Ce que révèle cette mutation de l’artiste en artiste-entrepreneur portée par le modèle d’autogestion (qui n’est d’ailleurs pas une première dans l’histoire – qu’on se rappelle seulement des ateliers des maîtres de la Renaissance organisés comme de véritables usines), c’est que la figure de l’artiste génial et déconnecté héritée de l’ère romantique est à son crépuscule. Peu conforme à la réalité, elle n’en est pas moins demeurée — tout comme celle de l’auteur avec un grand « A » — fermement implantée dans les croyances pendant longtemps. La popularisation de l’autogestion ne fait que mettre encore plus en évidence à quel point celle-ci n’a plus sa place (y compris dans les représentations courantes) et nuit à une compréhension satisfaisante des mécanismes qui sous-tendent la production et rendent possible le partage de la création de l’artiste vers le public. L’artiste crée, certes, mais une partie de sa création relève des processus de contrôle. On ne peut qu’admettre avec la sociologue Ève Chiapello « qu’il est vrai que sous certaines formes le contrôle pourrait bien tuer l’art », mais aussi qu’il est tout aussi vrai, à l’inverse, « que certaines formes artistiques supportent des doses de contrôle bien supérieures à ce que l’on admet généralement comme possible, sans pour autant aboutir à un art de mauvaise qualité » (Chiapello 1997, 81). Cette nuance permet un constat : il n’y a aucune incompatibilité logique entre la création et le contrôle de celle-ci par la gestion sous une forme ou une autre et la prise en charge des opérations de gestion n’éloigne pas l’artiste de son art. L’autogouvernance exige la présence de règles de conduite (qui permettent notamment de maintenir l’intégrité du groupe) et d’une forme de gestion du pouvoir (de même qu’un droit de regard sur les personne(s) à qui il est conféré), et ce, peu importe la taille du groupe ou le contexte où il évolue. Elle n’est donc ni une panacée, ni une solution miracle, mais, dans le pire des cas, un moindre mal, et surtout un formidable moyen de s’assurer d’une cohérence entre les différents aspects de la production artistique.
En quoi l’autogestion change-t-elle le visage de l’art ?
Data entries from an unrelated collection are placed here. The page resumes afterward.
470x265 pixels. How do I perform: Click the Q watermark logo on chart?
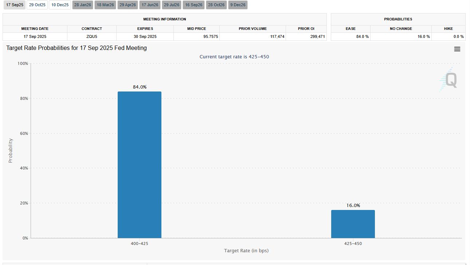click(448, 79)
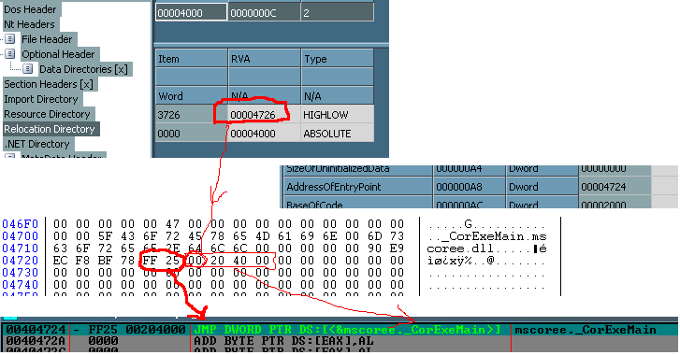
Task: Select the ABSOLUTE relocation row
Action: click(x=265, y=134)
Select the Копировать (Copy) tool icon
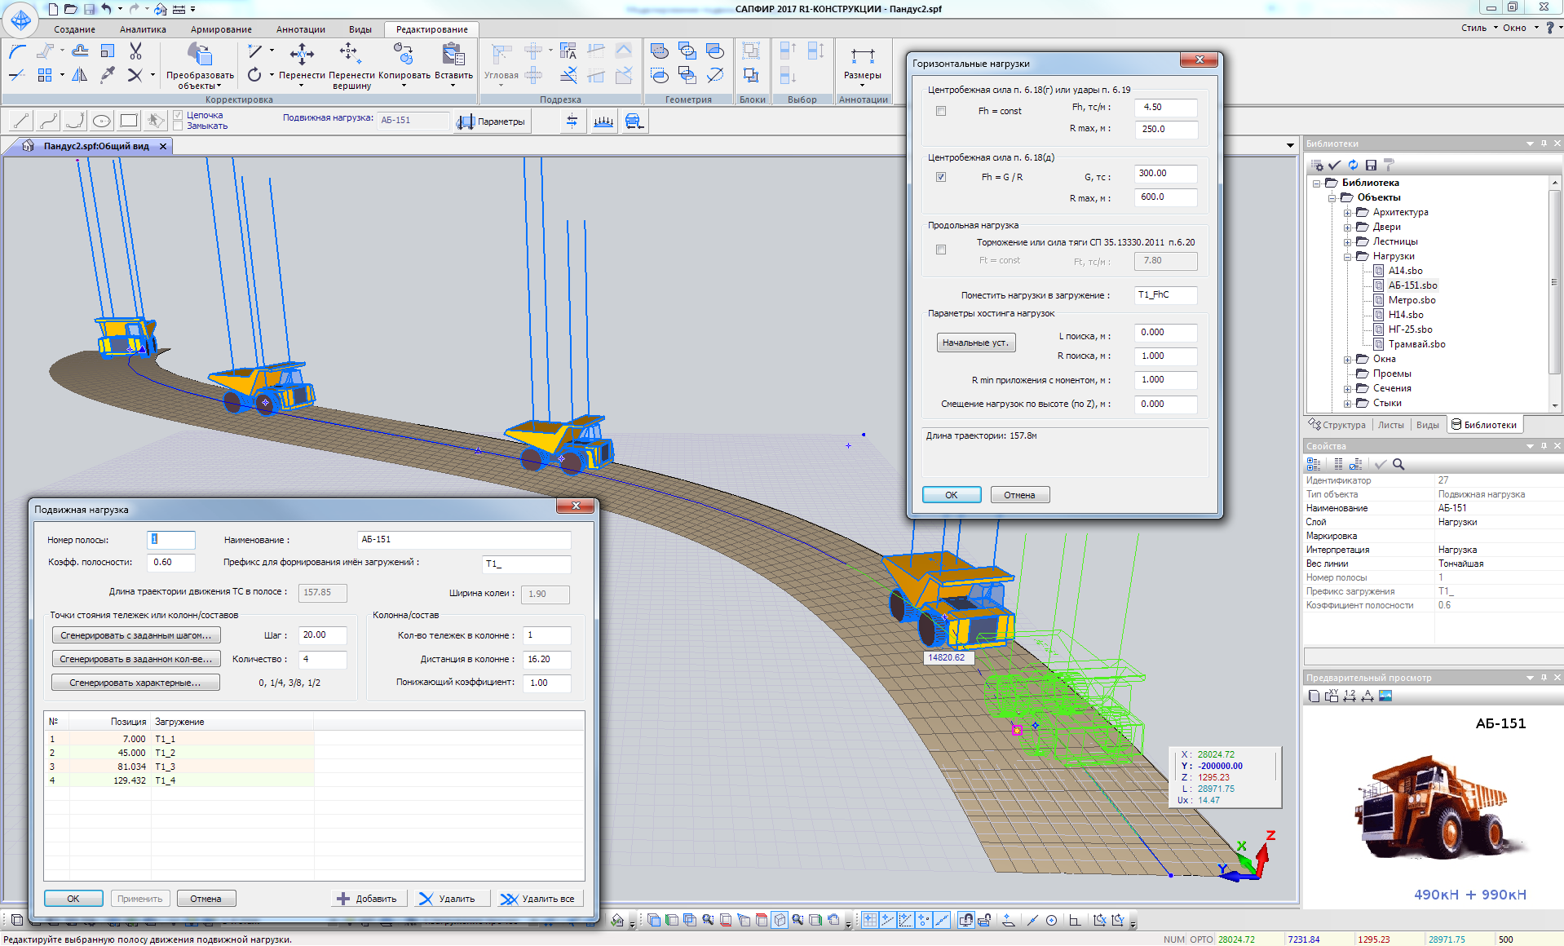The width and height of the screenshot is (1564, 946). (404, 55)
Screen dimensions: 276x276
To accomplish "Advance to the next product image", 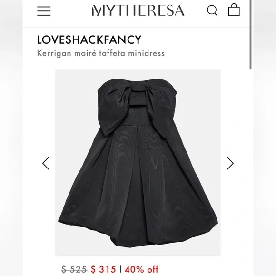I will coord(230,163).
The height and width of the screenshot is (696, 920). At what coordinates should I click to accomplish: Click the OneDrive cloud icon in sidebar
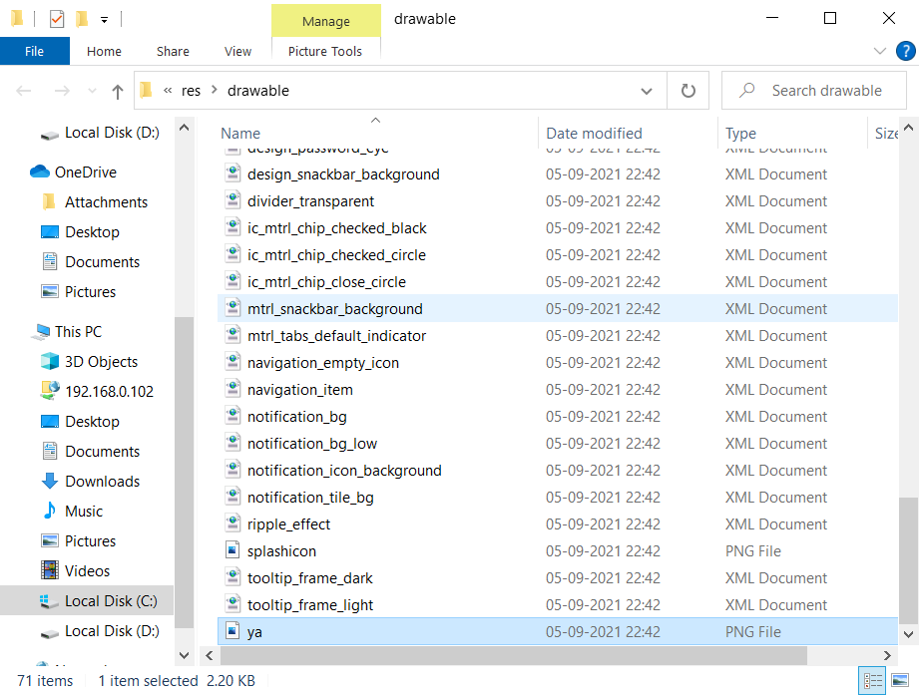tap(40, 173)
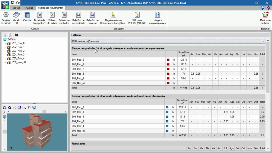Click the binoculars search icon
Screen dimensions: 272x153
(16, 35)
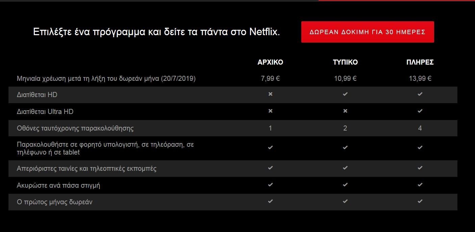Viewport: 475px width, 232px height.
Task: Click the 7,99 € monthly price
Action: pos(270,78)
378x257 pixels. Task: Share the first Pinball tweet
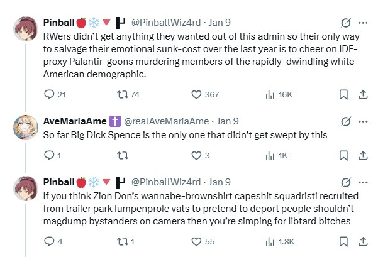(x=362, y=94)
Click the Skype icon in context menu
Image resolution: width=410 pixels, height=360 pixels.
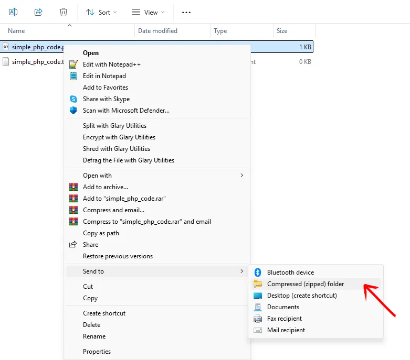pyautogui.click(x=73, y=99)
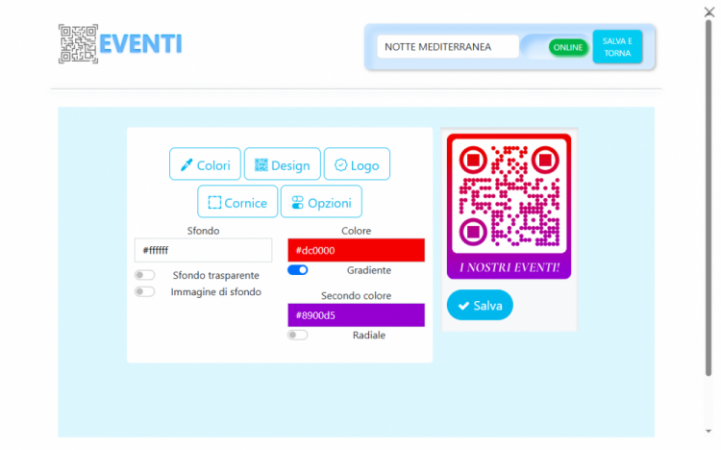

L’artiste a en commun avec l’ouvrier d’être la source de production matérielle de l’objet qu’il ou elle est appelé.e non seulement à mettre au monde, mais à administrer (Desbrousses-Peloille 1986, 608), à la différence près que le lien avec sa production est, règle générale, encore plus étroite et significative que pour la personne œuvrant en milieu ouvrier[5]. Sans aucunement nier l’engagement possible de l’ouvrier envers le fruit de son travail, l’œuvre d’art se distingue en ce qu’elle n’est pas seulement le fruit du travail manuel de l’artiste, mais également le résultat d’un travail de conception : contrairement au produit industriel, toutes les étapes de la production de l’œuvre relèvent d’une même personne. Par conséquent, elle est perçue dans le monde occidental comme un prolongement de la personne (Edelman et Heinich 2002a), propriété qu’on reconnait à la signature, au nom de l’artiste qui prend alors une importance capitale[6]. C’est dans ce contexte que l’autogestion devient d’autant plus signifiante : lorsque l’objet est directement associé symboliquement avec la personne qui l’a produit, l’acte de vente présente une dimension capitale. En effet, la façon dont l’œuvre devient la propriété d’un tiers (ou lui est présentée) n’est pas anodine : il faut donc qu’elle soit échangée librement, avec le consentement de la personne qui l’a produite, dans un contexte qui satisfasse ses valeurs et ses standards d’acceptabilité. Conserver l’emprise sur les modalités d’interaction avec le public est d’autant plus important qu’une part de l’œuvre demeure inévitablement attachée symboliquement à la personne qui l’a fabriquée. Il en va de même pour toute personne appartenant « aux sous-groupes pour lesquels l’activité manuelle est importante » ; le processus d’échange qui la fait changer de main[7] contribue aussi à cette symbolique puisque « “autogestion” peut signifier refus des ingérences extérieures sur le travail ou rejet de la monarchie patronale » (Desbrousses-Peloille 1986, 613), ce qui constitue en soi un acte de résistance face à des forces économiques en apparence invincibles.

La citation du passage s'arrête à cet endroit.